Le Qatar, «un acteur privilégié du financement de l’islam en Europe»
Le Qatar a soutenu à hauteur de plusieurs millions de francs des projets de mosquées et de centres islamiques en Suisse, révèle le livre «Qatar Papers», dont les journaux de Tamedia se sont fait l'écho jeudi.
Pour écrire «Qatar Papers», les journalistes Christian Chesnot et Georges Malbrunot se sont appuyés sur une fuite de documents internes à une ONG financée par la famille royale qatarie, ont expliqué jeudi 24HeuresLien externe et la Tribune de GenèveLien externe.
Ces documents permettent de prendre la mesure de l’ampleur des financements, par l’émirat gazier, de projets liés à des organisations musulmanes en Europe.
L’ouvrage affirme ainsi que l’organisation Qatar Charity a financé 140 projets de mosquées et de centres islamiques en Europe à hauteur de 71 millions d’euros (près de 80 millions de francs).
«Le Qatar est aujourd’hui un acteur de premier plan du financement de l’islam en Europe», a commenté jeudi sur la radio-télévision publique suisse francophone (RTS) Georges Malbrunot, co-auteur du livre et grand reporter au Figaro.
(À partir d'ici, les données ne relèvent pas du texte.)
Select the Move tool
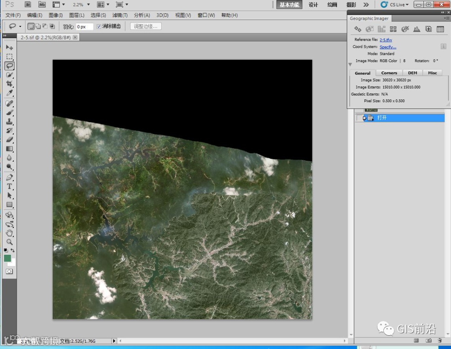Viewport: 451px width, 349px height. click(9, 48)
L’Italie est le premier pays concerné avec plus de 50 projets financés.
Cinq projets financés en Suisse
En Suisse, l’ONG aurait injecté entre 2011 et 2014 plus de 3,6 millions d’euros (4 millions de francs) dans cinq projets d’organisations musulmanes à Prilly (Vaud), Bienne (Berne), La Chaux-de-Fonds (Neuchâtel) et Lugano (Tessin).
Mohamed et Nadia Karmous, à la tête du musée des civilisations de l’islam de La Chaux-de-Fonds, joueraient «un rôle central». Selon «Qatar Papers», le couple, «adoubé au plus haut niveau de la mouvance» des Frères musulmans, a reçu pour son musée au moins sept transferts de fonds pour un total de près de 1,4 million de francs.
Contacté par la rédaction de Tamedia, Mohamed Karmous n’a pas voulu commenter le livre sans l’avoir lu mais a assuré «respecter les lois suisses».
Le Complexe Culturel musulman de Lausanne à Prilly (à hauteur de 1,6 million de francs) et la mosquée Salah-Eddine de Bienne comptent également parmi les structures ayant reçu de l’argent de l’émirat.
«Qui finance influence»
Emoluments de Tariq Ramadan
En se basant sur une note de l’organisme français de surveillance financière Tracfin, le livre affirme encore que Tariq Ramadan, proche des Frères musulmans, touche 35’000 euros (plus de 39’000 francs) par mois de la part de la Qatar Foundation, une autre ONG de l’émirat, en sa qualité de «consultant».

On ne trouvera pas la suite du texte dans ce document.